**Data for processing:**
● ● ● ● ●

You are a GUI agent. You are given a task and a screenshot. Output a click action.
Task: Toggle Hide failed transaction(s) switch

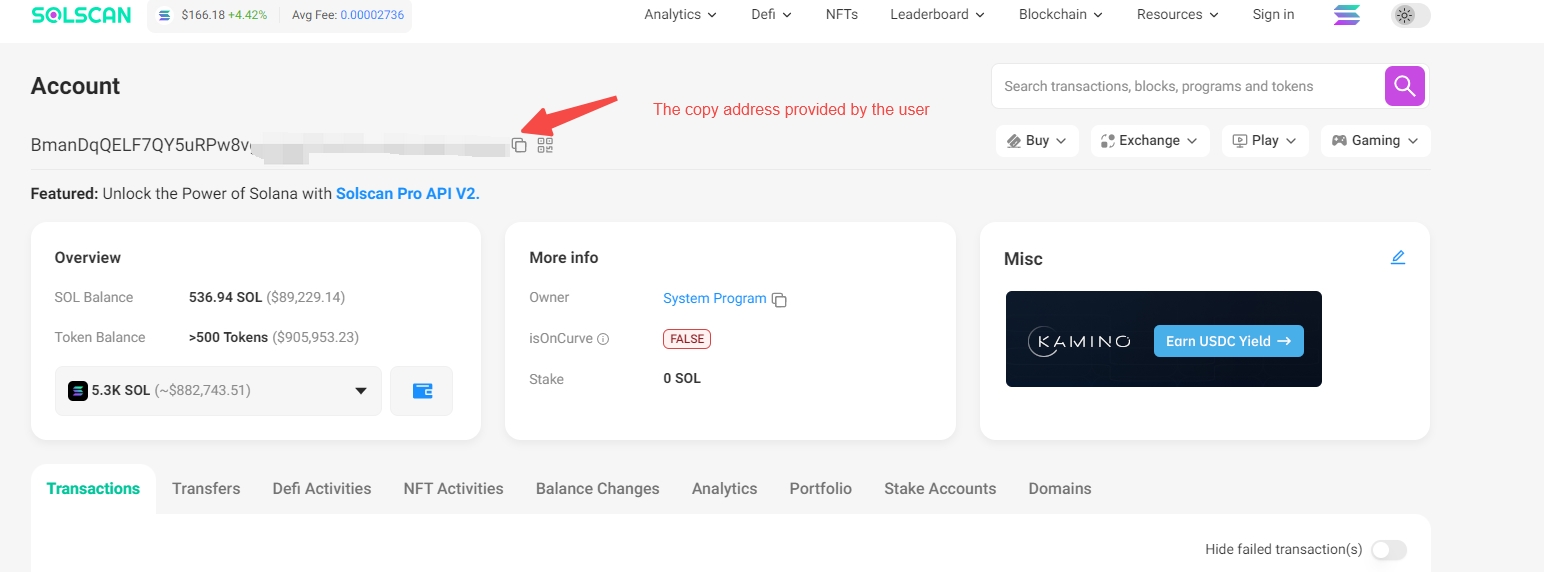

● ● ● ● ●

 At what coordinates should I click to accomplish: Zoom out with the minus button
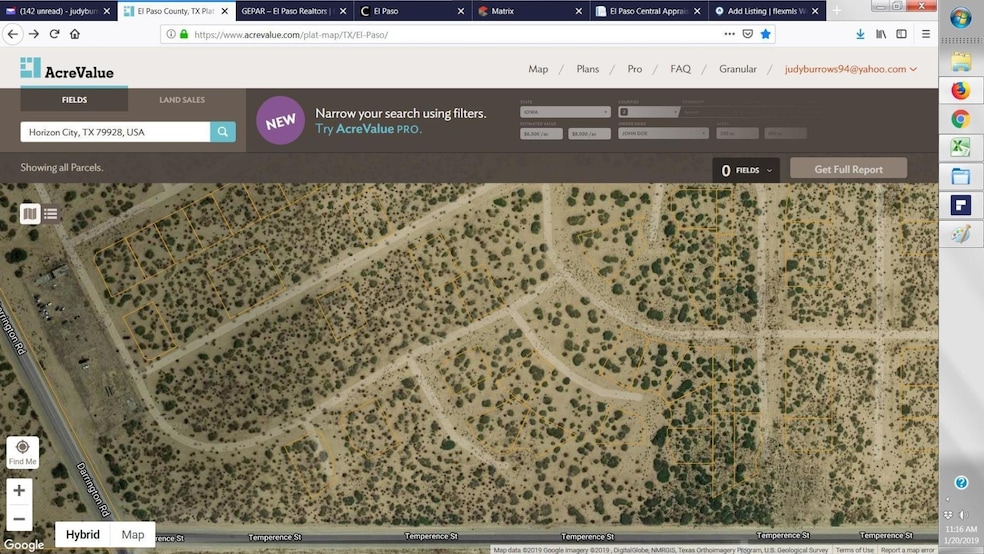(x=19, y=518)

● ● ● ● ●

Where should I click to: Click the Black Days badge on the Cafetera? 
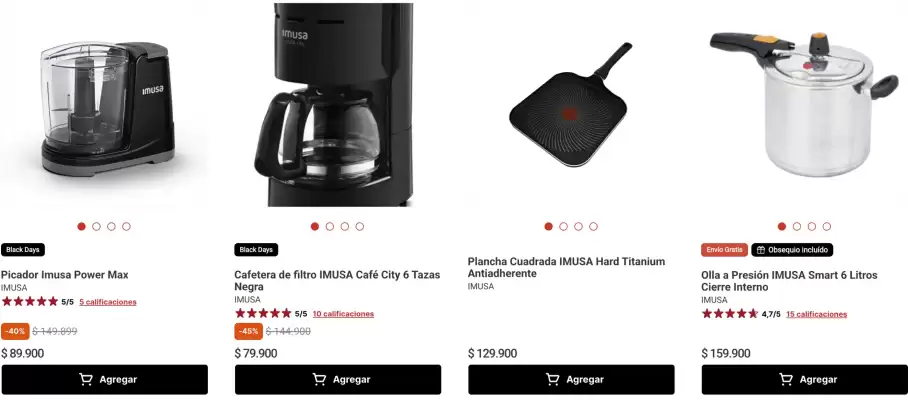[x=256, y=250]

● ● ● ● ●

**Brief:** Once you find the line with "You are a GUI" in the entries above, output it and each line after it up to and including the line with "Task: Toggle Hide", and nothing else.

**Response to the task:**
You are a GUI agent. You are given a task and a screenshot. Output a click action.
Task: Toggle Hide failed transaction(s) switch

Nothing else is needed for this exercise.